Culture(s) / Suggesting an outing

A1 Breakthrough
In your country, what do you say to a colleague to invite them? To invite a friend? Can a woman invite a man? What are the usual phrases used in letters or in email invitations? Approaching someone for the first time Clover, the young woman, has a very direct approach to striking up a conversation and getting invited. This occurs among adolescents and students. A woman can make the first move in a relationship. However, even in an overt invitation, the conditional verb form must be used ("dirait" for "dire", "laisserais" for "laisser") in order to keep with the rules of etiquette.
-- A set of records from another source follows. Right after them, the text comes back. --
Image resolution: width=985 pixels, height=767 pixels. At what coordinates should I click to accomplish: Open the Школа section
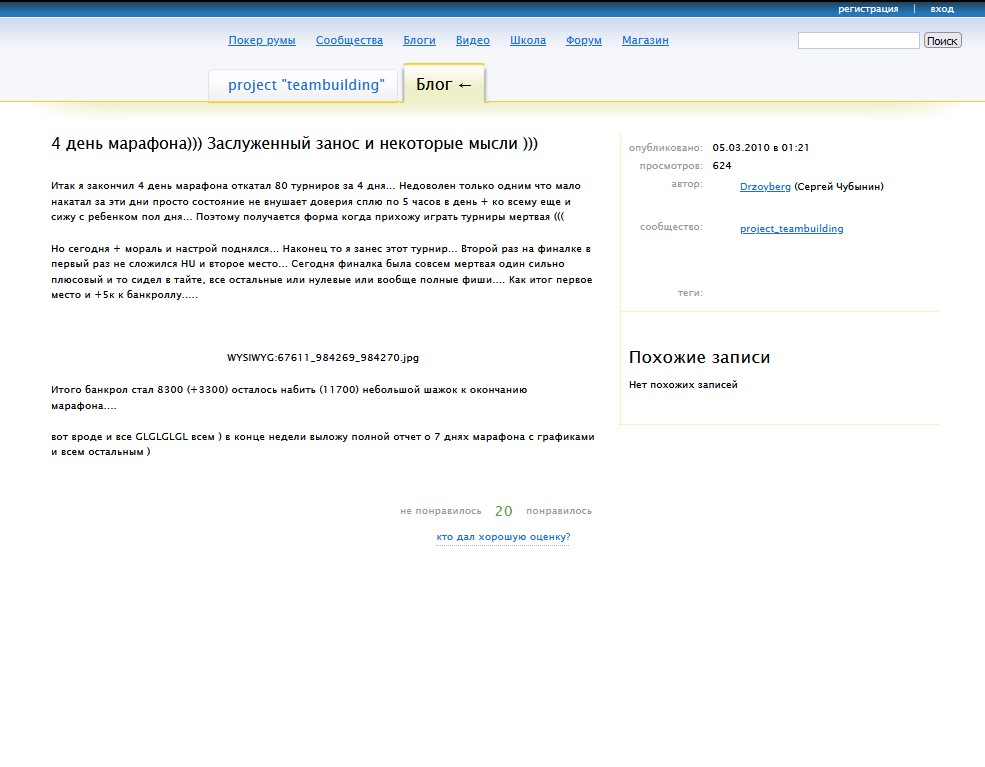tap(527, 41)
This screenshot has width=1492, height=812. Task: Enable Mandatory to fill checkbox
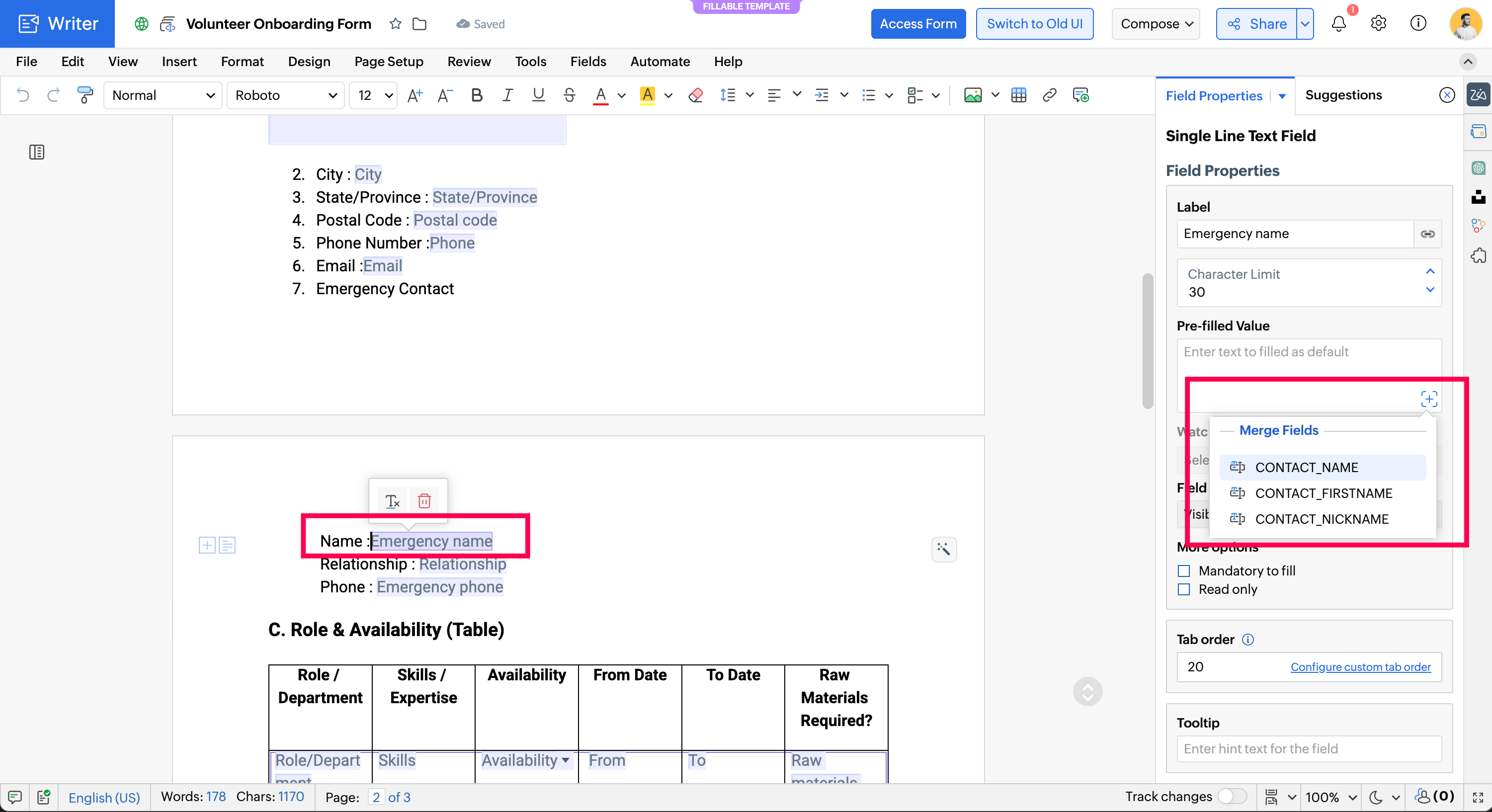[1184, 571]
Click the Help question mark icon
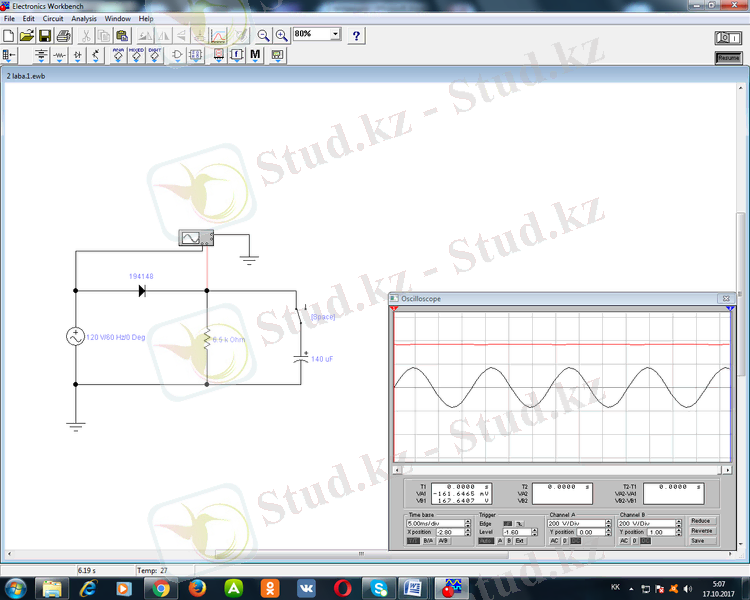Image resolution: width=750 pixels, height=600 pixels. 357,35
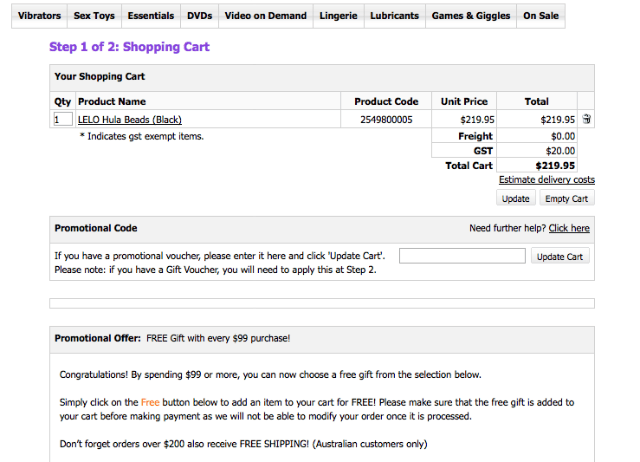The image size is (640, 462).
Task: Follow the 'Click here' help link
Action: click(569, 228)
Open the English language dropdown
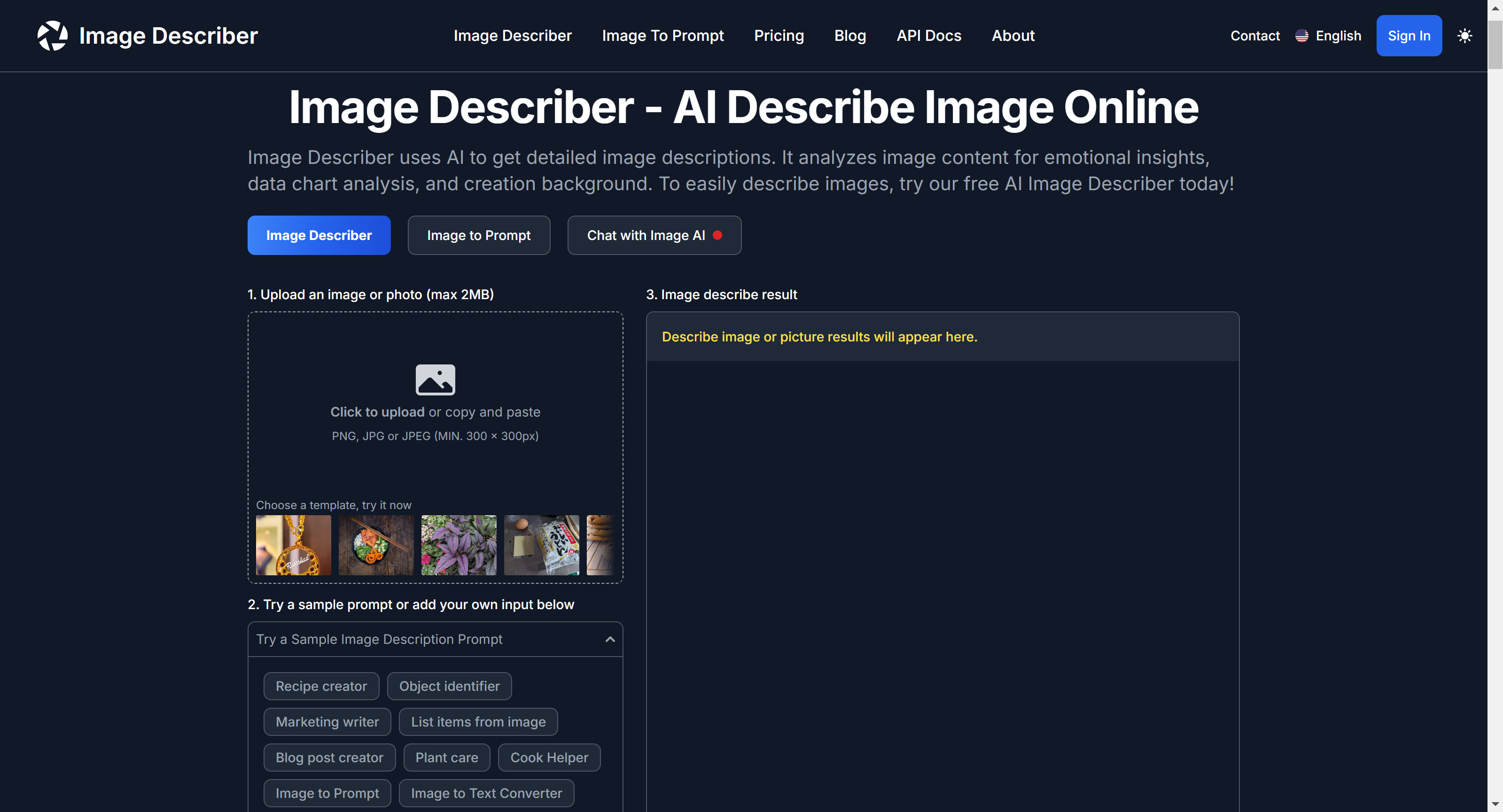This screenshot has width=1503, height=812. (x=1338, y=36)
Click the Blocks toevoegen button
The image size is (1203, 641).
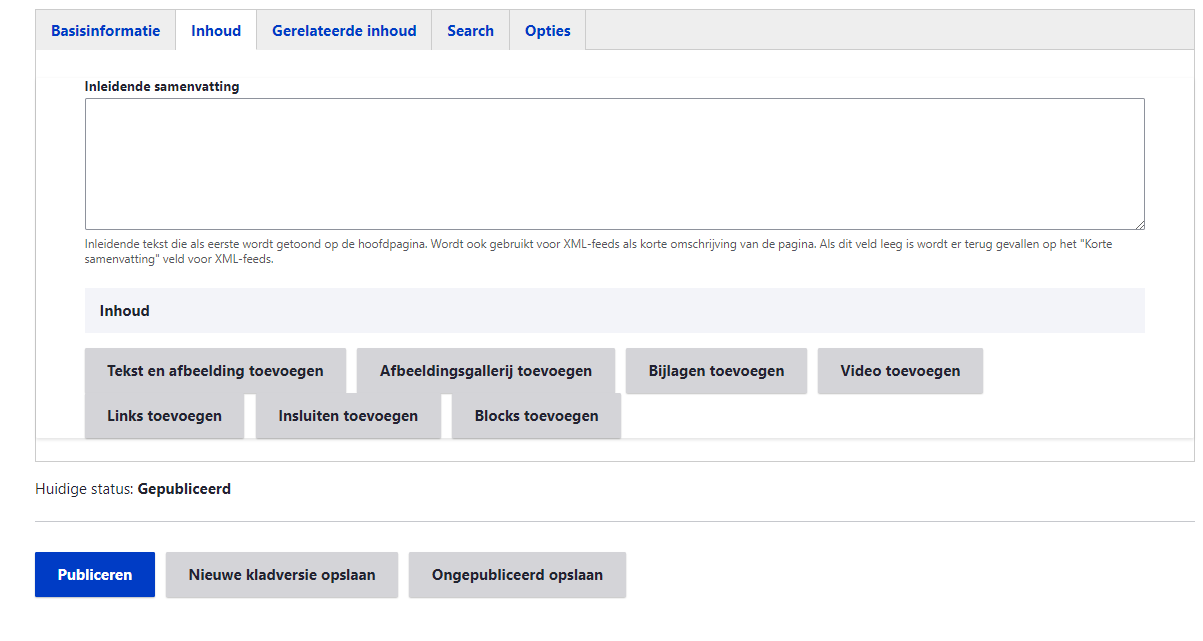tap(536, 416)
Clover likes people to buy her drinks, even though she initiates the invitation. Nowadays, when a person issues an invitation, he or she pays the bill, but some codes of gentlemanly conduct in which the man pays for the woman still remain. The "vous" form is used to address a stranger or a passing acquaintance, or someone to whom one wishes to express respect (an older person, a professor, someone higher-up in the company hierarchy). Writing to someone A letter or email of invitation usually opens with a more formal address if writing to a stranger or a passing acquaintance "Madame"; "Monsieur"; "Mademoiselle". If you know the person who will be receiving the mail, phrases such as this will be enough: "Chère Anita", "Cher Jean", "Bonjour", "Coucou", "Salut",... An invitation in the form of a letter or an email usually ends with a signature, preceded by a parting phrase, adapted to the person it is addressed to: "Bien à vous" to maintain a certain distance and respect; and "A bientôt", "Salut", "Bises", "Bisous", to maintain a friendly or affectionate relationship.